Bipolar transistors are somewhat symmetrical; it's an N-P-N structure so the
base-collector and base-emitter junctions are similar. The transistor won't
work as well backwards but it's still a transistor. The "reverse" beta isn't
zero.

I've used that to identify B and E on an unknown pinout. The way round
that gives the highest beta, and highest BVceo is the correct one.

 

[legg]

I built this EasyI2C circuit:

http://www.lancos.com/prog.html#easyi2c

I think I put the transistors backwards, but the circuit reads and
writes EEPROMS flawlessly.

How can this be?

As with other posters, the parts will work inverted. I see a funtional
gain requirement of slightly more than 0.5 for basic function, though
the output of the parallel port may be unpredictable, given hardware
designer's leeway.

Of greater importance is the limited supply voltage, below the
normally-expected Veb breakdown values.

I'm not sure you'd get usefull inverted beta if the EB jn were
avalanching.

RL

 

[[email protected]]

Where? I do not see any transistor in "backwards".
Swapping emitter and collector functions results in lower beta and
lower saturation voltage (which can be useful).
Ain't happening in ANY of the circuits on that page.

It is if they're inserted backwards.

 

[Spehro Pefhany]

The CB junction usually has lower forward voltage, too.

Cheers

Phil Hobbs

That's the way you can usually tell C from E with a handheld
multimeter (on the diode range).

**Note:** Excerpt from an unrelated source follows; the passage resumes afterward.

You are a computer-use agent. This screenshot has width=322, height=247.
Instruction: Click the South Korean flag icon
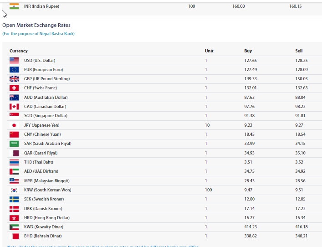click(x=14, y=190)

If it has an HFE function, that's a
confirmation (but not so convenient to use on SMT transistors).

 

[Fred Abse]

That's the way you can usually tell C from E with a handheld multimeter
(on the diode range).

If it has a diode range.

I was spoiled, I had access to curve tracers before meters with diode
ranges became common.

 

[Jamie]

NPN is NPN even in reverse. The properties usually differ from
the forward case.

In the time before FET's, the reversed 2N3704's were used as
analog switches, as the saturation voltage was very low, at the
cost of a lousy beta. For more information, look for Ebers-
Moll transistor model, which explains the behavior pretty well.

I kind of thought that destroyed the beta in the device when using
it in forward mode afterwards? This was something that took place over
time of use in the reverse mode.

I guess it wouldn't matter if you never intend to extract the unit for
another job.

I remember a circuit years ago that had a R on the emitter side and if
the R got opened and the circuit had been operating for while in reverse
state, the transistor had to be replaced because the beta was no longer
where it should of been.

Jamie...

 

[Fred Abse]

Zenering the b-e junction gradually destroys beta. I don't think reverse
operation is a problem otherwise.

The classic cross-coupled astable multivibrator drives each base negative
wrt each emitter while each coupling capacitor discharges. Not a problem
unless the junctions zener, just something to watch out for.